I have a vertuo at home and a vertuo and original at the office. Way better than Keurig and not much more money. If you aren't buying k-cups at costco, they aren't really cheap anyways. Great coffee every time and while more expensive then just making your own (Which I do from time to time anyways, frenchpress, aeropress etc.) and cheaper than tims/starbucks etc. Great quality coffee every time though the boutique is always an awkward experience. Nice that the pods are recyclable though and you can try it the different varieties in store first.

----------


## rage2

Do these machines make consistently good hot chocolate?

I don’t drink coffee but wouldn’t be opposed to picking one up if it can make a consistent hot chocolate.

----------


## killramos

> Do these machines make consistently good hot chocolate?
> 
> I don’t drink coffee but wouldn’t be opposed to picking one up if it can make a consistent hot chocolate.

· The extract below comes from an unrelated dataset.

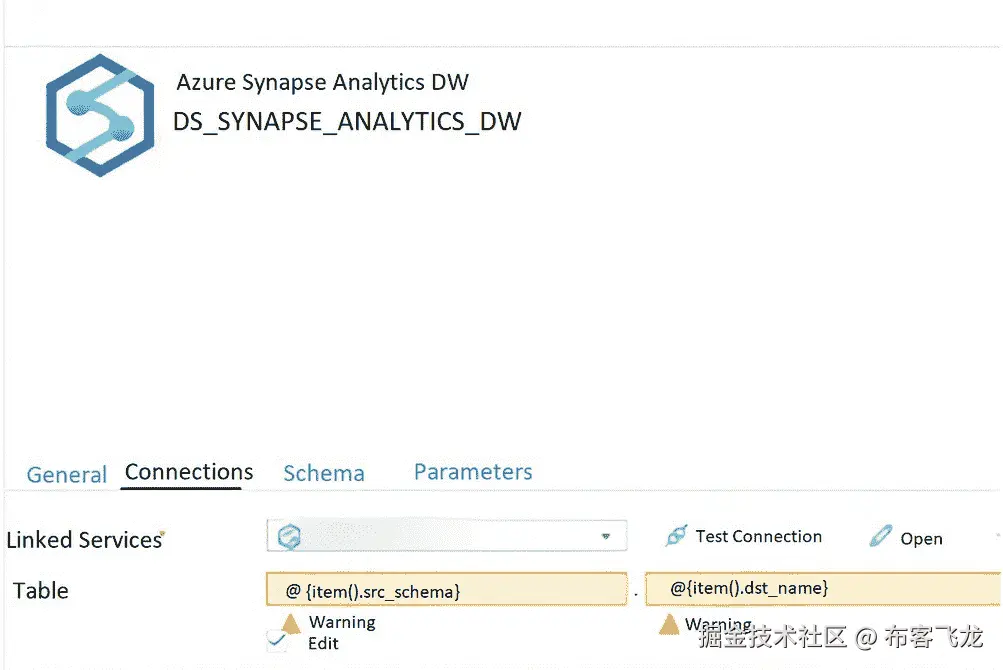
Task: Expand the Linked Services dropdown arrow
Action: tap(605, 537)
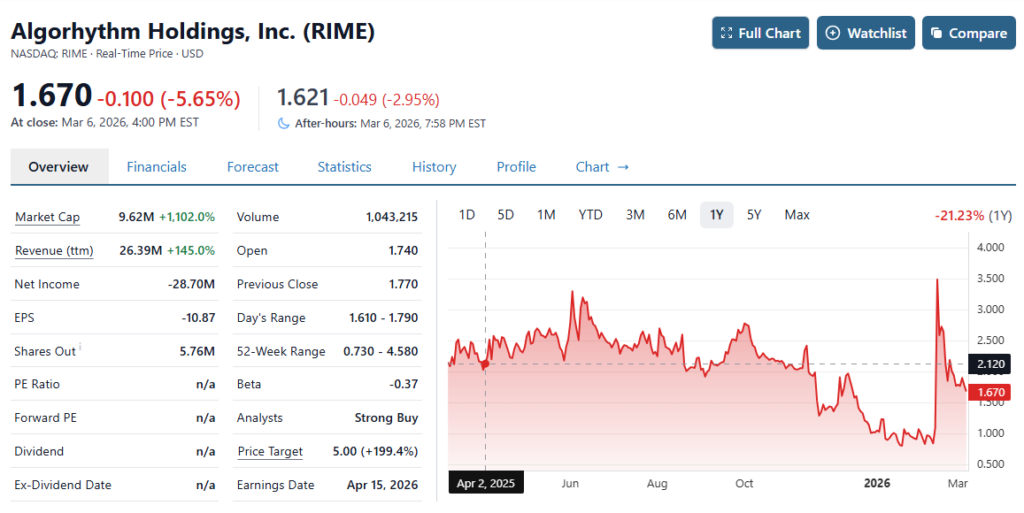Open the Market Cap link
This screenshot has height=513, width=1024.
47,217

The Nespresso machines themselves only make coffee. Nothing else. Not even hot water. 

However the Aerocino 4 with some hot chcolate mix is a great combo. My in laws were here a few weeks ago and my wife’s sister was drinking 4 hot chocolates a day with the milk foamer since it was so easy and bubbly. 

Biggest issue with the original aerocino is it was too small. The 4 is now 4 times the size and you can set it for different sizes etc. Perfect.

----------


## schocker

> The Nespresso machines themselves only make coffee. Nothing else. Not even hot water. 
> 
> However the Aerocino 4 with some hot chcolate mix is a great combo. My in laws were here a few weeks ago and my wife’s sister was drinking 4 hot chocolates a day with the milk foamer since it was so easy and bubbly. 
> 
> Biggest issue with the original aerocino is it was too small. The 4 is now 4 times the size and you can set it for different sizes etc. Perfect.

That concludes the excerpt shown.